Adding social media accounts for the business also drives new customers to your business. To check for name availability on social media sites, enter the name in the search box. If the name is unavailable, choose a different name or create a descriptive name. A business owner could also use a similar name but do not make it too similar, or customers will end up on a competitor’s website.

Naming considerations for Virginia business entities

Virginia requires business owners to append entity types after most business names in the form of a phrase, word or abbreviation.

Sole proprietorships and partnerships

If a business owner chooses to run a business as a sole proprietorship or a general partnership, the business owner doesn’t have to register it with the Virginia Secretary of State’s office. Thus, the business owner doesn’t need to append an entity type to the business name.

However, if a business chooses to use a fictitious name (trade name), the business owner must register the fictitious name with the Secretary of State. The business name does not have an entity type requirement for the name as it is still a sole proprietor or general partnership.

These entities do not offer protection of personal assets from business assets.
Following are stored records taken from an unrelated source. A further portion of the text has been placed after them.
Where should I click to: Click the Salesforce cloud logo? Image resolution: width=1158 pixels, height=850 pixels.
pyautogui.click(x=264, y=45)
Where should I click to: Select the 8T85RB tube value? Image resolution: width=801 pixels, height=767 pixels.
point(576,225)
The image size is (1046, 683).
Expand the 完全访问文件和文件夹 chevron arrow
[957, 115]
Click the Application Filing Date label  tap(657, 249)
If a business owner wishes to protect personal assets from business creditors and lawsuits, she should choose a different entity, such as a limited liability company.

Limited Liability Companies (LLCs)

Business owners who choose to incorporate as a limited liability company must append one of the following to the end of their business name:

  • Limited liability company.
  • Limited company.
  • L.L.C.
  • LLC.
  • L.C.
  • LC.


Business owners who choose to incorporate as a corporation must append one of the following to the end of their business name:

  • Company.
  • Co.
  • Corporation.
  • Corp.
  • Incorporated.
  • Inc.
  • Limited.
  • Ltd.

Nonprofit corporations

Virginia does not require a nonprofit to append an entity description to a business name.

Limited partnerships

A business owner who decides to incorporate as a limited partnership must append one of the following to the end of the entity name:

  • Limited partnership.
  • L.P.
  • LP.


How are business licenses obtained in Virginia?
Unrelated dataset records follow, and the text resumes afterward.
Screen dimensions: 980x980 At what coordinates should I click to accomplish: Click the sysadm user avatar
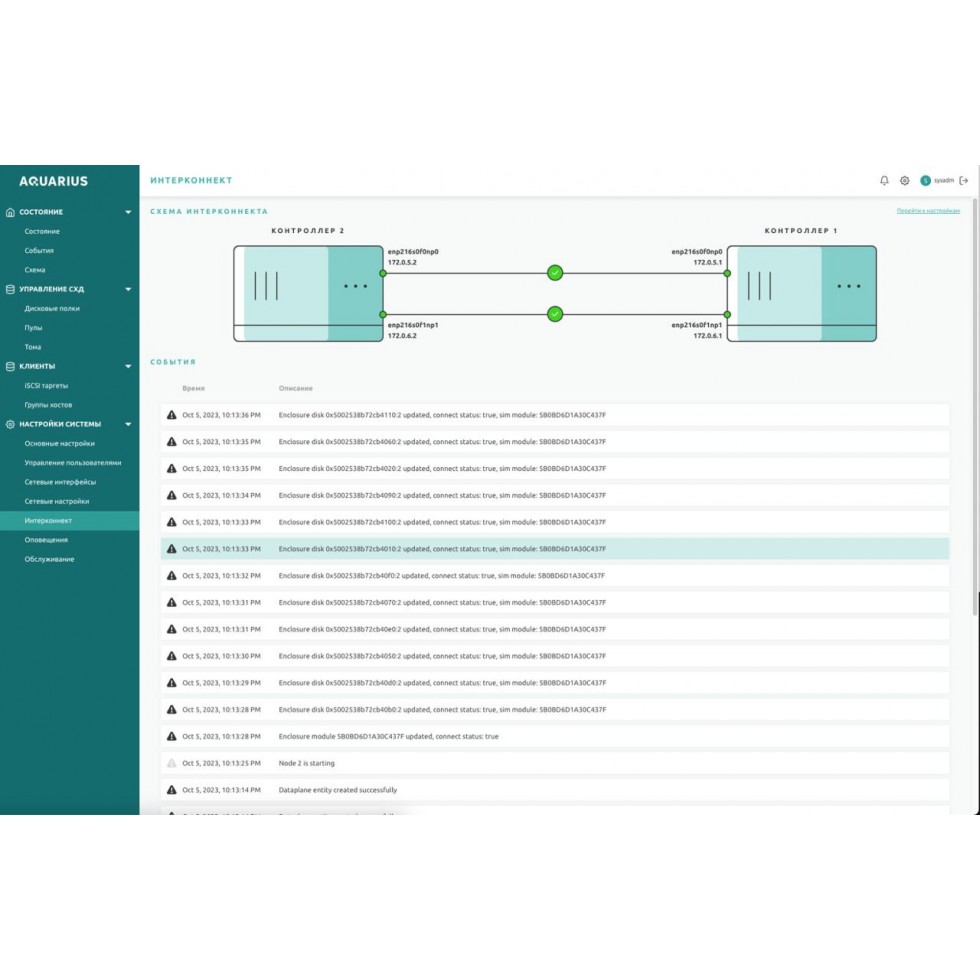click(925, 181)
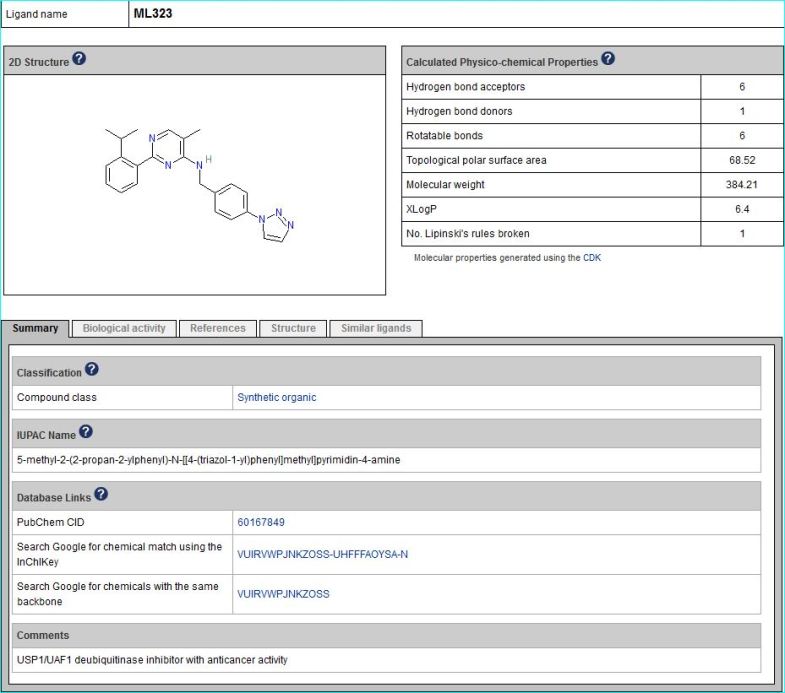Go to the Structure tab
Viewport: 785px width, 693px height.
coord(293,328)
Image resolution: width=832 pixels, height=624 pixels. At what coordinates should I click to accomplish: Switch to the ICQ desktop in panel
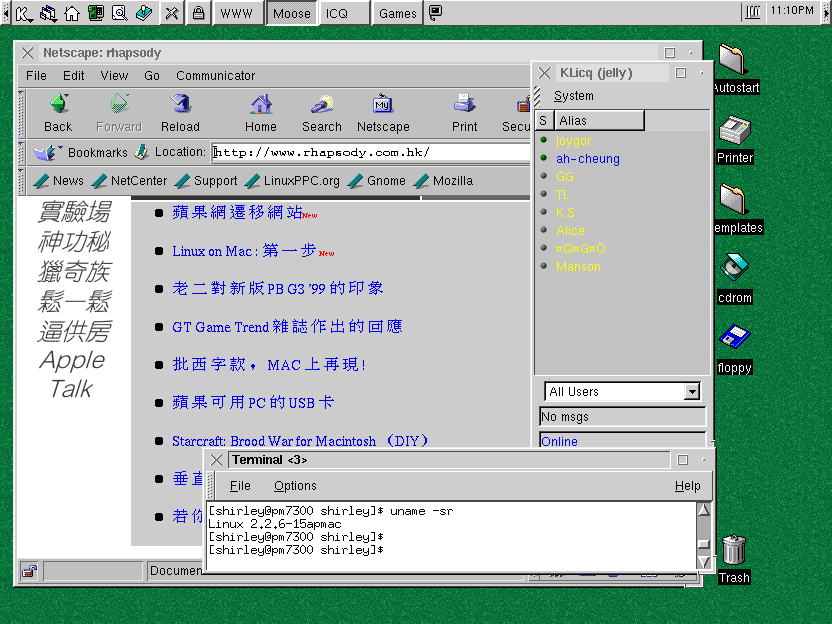[x=337, y=13]
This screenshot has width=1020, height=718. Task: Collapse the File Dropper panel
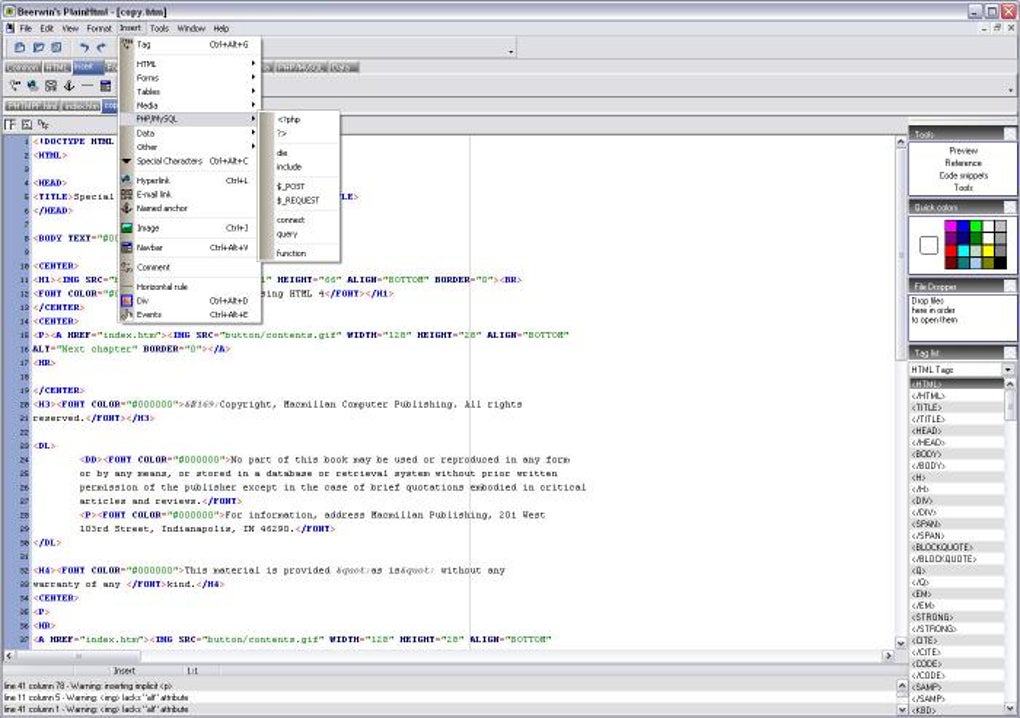[x=1009, y=286]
Virginia does not have a general business license requirement. However, the state does have licensing requirements for certain industries. Additionally, local jurisdictions might require a business to obtain a license. Business owners should check with county and city governments regarding business licenses.

How do I find liens against my business?

Creditors might file a UCC statement against the business or business property if you owe money on the property. A business owner can locate UCC filings by searching the Virginia Secretary of State’s UCC database.

Does my business need a Federal Employer Identification Number?

If the business has employees, it must have a Federal Employer Identification Number (FEIN). In some cases, banks, creditors, and vendors might require the business to obtain a FEIN to do business, even if the company doesn’t have employees. A business owner can apply for a FEIN, or we can obtain the FEIN for the business.

Does my business need a registered agent?

If the business is registered with the Virginia Secretary of State’s office, it must have a registered agent. The registered agent ensures the business remains in compliance with state requirements. It also affords the business privacy – it accepts service of process and other legal documents on behalf of the business.

Does my business have to file an annual report?

Yes, all businesses registered with the Virginia Secretary of State must file an annual report. The Secretary of State’s office will forward the notice for the annual report to the registered agent about two months prior to the due date.

How do I know which taxes my business is responsible for?

The state collects most taxes, but counties and cities might also collect taxes. The state might collect a certain tax, but it might collect a different percentage for different counties. A business owner should research all taxes at the state level and local jurisdictions prior to opening a business.

What happens if a business owner does not register a fictitious name?

The business owner could face fines of up to $2,500, jail time, or both. The state could also convict the business owner of a misdemeanor.